Amir heißt anders. Sein Name ist zu seinem Schutz geändert, sein Aufenthaltsort geheim. Er kam 2022 mit seinen beiden Söhnen und seiner Frau Marwa nach Deutschland. Das ist nicht ihr richtiger Name. Wie viele andere Afghaninnen und Afghanen wollte er nicht länger im Land leben, das von den Taliban regiert wird. Doch für Amir fing der Albtraum in Deutschland erst richtig an. Eine Drohung, die seine Frau in der alten Heimat häufig ausgesprochen hat, wird hier zur Realität: Sie beginnt ihn zu schlagen, beinahe täglich.

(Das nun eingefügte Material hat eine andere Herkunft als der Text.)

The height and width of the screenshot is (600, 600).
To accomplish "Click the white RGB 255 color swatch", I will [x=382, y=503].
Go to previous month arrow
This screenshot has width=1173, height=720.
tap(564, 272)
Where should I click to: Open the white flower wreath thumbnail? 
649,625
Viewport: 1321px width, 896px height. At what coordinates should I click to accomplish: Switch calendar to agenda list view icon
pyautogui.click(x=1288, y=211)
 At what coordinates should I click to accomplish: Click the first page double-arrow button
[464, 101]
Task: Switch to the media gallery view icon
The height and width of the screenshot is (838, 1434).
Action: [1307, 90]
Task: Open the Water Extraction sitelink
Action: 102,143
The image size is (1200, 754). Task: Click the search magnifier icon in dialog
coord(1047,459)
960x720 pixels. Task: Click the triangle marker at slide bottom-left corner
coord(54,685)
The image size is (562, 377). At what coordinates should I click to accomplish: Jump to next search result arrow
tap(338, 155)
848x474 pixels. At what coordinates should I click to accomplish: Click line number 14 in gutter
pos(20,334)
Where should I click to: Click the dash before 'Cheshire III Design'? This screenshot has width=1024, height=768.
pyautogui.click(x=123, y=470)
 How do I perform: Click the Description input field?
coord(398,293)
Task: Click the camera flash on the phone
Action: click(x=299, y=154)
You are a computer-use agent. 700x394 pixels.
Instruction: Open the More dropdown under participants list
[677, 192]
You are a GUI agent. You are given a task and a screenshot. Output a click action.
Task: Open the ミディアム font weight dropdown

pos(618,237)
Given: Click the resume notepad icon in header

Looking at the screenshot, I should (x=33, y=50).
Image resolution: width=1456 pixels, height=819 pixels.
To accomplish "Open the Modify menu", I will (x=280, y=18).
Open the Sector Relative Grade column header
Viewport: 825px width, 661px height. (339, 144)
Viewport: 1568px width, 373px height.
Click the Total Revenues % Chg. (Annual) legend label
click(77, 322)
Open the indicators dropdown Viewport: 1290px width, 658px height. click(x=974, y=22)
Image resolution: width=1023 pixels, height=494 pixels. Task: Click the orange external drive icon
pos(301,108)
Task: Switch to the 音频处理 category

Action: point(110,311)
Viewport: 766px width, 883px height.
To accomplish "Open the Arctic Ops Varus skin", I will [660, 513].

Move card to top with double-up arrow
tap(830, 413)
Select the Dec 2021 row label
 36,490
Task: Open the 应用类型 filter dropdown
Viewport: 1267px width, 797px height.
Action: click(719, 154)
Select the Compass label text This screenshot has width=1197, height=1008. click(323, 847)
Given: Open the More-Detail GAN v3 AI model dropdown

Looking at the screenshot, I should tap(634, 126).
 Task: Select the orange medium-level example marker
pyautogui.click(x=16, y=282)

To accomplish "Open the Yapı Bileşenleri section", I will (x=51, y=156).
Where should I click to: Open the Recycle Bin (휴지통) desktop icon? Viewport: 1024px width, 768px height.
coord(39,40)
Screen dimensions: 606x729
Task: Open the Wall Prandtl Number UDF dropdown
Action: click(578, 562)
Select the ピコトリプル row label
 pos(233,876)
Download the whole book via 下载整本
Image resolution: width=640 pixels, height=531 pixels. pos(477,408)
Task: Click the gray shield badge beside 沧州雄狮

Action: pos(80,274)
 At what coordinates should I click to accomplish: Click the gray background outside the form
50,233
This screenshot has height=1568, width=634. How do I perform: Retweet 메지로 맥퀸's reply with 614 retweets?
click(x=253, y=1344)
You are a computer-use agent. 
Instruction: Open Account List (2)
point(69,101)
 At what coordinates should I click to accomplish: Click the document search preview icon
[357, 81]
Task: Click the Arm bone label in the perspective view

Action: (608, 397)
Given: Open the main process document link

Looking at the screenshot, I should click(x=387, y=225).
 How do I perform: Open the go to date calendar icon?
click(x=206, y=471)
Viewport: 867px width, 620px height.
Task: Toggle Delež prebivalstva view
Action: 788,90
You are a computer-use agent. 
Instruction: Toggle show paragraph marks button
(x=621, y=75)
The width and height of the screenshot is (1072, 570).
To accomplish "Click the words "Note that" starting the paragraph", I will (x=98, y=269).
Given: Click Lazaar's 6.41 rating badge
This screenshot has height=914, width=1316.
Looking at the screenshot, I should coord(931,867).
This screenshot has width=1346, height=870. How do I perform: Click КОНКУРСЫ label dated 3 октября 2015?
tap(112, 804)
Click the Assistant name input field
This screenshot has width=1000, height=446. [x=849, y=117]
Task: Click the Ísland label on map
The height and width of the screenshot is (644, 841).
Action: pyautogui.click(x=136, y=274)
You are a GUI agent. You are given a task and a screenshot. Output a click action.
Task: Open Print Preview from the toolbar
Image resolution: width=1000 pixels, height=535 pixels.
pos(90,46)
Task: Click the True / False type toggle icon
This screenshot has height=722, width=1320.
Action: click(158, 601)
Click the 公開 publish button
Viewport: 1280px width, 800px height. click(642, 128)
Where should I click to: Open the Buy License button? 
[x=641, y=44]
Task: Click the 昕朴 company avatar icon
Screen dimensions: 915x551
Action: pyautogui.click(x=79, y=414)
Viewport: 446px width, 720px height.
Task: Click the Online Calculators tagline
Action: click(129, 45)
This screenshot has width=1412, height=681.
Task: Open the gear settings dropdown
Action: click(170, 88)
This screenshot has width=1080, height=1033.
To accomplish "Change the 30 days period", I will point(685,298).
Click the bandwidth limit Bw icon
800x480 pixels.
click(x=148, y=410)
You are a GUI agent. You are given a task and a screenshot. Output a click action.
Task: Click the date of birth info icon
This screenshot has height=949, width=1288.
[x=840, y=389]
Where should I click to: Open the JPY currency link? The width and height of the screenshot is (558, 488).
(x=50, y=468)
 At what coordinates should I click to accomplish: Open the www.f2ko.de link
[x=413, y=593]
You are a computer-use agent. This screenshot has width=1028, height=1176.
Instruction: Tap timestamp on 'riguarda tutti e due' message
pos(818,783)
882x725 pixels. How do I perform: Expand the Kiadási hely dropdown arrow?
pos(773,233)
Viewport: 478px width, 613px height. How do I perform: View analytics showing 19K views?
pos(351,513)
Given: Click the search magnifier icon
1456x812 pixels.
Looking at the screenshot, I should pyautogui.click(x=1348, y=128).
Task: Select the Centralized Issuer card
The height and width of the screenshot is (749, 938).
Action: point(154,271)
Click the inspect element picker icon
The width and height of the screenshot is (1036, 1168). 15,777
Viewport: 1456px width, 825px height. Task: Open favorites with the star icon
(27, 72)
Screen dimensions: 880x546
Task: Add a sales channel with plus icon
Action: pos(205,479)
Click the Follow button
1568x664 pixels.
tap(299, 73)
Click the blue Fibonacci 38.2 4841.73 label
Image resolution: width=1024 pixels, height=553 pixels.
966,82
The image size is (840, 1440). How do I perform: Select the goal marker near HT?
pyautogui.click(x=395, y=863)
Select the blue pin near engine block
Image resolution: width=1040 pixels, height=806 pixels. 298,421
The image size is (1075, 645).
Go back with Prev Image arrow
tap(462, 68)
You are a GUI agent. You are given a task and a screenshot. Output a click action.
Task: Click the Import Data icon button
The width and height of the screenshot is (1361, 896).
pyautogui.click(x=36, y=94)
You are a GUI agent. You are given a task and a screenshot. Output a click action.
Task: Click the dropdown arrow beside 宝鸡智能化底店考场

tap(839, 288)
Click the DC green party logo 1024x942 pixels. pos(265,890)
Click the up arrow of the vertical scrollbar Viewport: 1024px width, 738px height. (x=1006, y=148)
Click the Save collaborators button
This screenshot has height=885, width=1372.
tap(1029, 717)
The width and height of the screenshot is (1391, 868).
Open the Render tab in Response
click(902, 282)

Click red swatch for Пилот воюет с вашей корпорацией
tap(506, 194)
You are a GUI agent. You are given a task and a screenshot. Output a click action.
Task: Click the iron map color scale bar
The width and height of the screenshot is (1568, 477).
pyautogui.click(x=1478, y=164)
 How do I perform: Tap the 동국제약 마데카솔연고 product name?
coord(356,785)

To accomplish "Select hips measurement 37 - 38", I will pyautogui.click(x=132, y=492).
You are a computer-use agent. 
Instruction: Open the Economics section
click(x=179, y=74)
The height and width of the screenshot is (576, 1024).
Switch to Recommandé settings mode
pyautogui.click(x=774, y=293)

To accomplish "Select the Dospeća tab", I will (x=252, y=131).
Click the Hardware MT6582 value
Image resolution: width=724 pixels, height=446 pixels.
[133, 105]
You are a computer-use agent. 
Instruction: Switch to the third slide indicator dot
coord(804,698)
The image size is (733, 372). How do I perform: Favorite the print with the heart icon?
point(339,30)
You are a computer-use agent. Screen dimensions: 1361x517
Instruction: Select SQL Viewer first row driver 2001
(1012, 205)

Gewalt gegen Männer: Rund 35.000 Männer waren 2023 Opfer von Gewalt in der Partnerschaft
Fast 170.000 Menschen wurden in Deutschland im vergangenen Jahr Opfer von Gewalt in der Partnerschaft – das sagt die Statistik des Bundeskriminalamtes. 80 Prozent sind Frauen. Aber auch etwa 35.000 Männer waren betroffen. Damit ist die Zahl der Fälle von partnerschaftlicher Gewalt in den vergangenen fünf Jahren um fast 20 Prozent gestiegen. Die Dunkelziffer liegt deutlich höher. Auch Amir schämte sich lange Zeit, um Hilfe zu bitten, hatte Angst, ihm würde niemand glauben. Ein Jahr lang harrte er aus. Seine Geschichte können wir nicht gänzlich überprüfen, Sozialarbeiter bestätigen die Eckdaten.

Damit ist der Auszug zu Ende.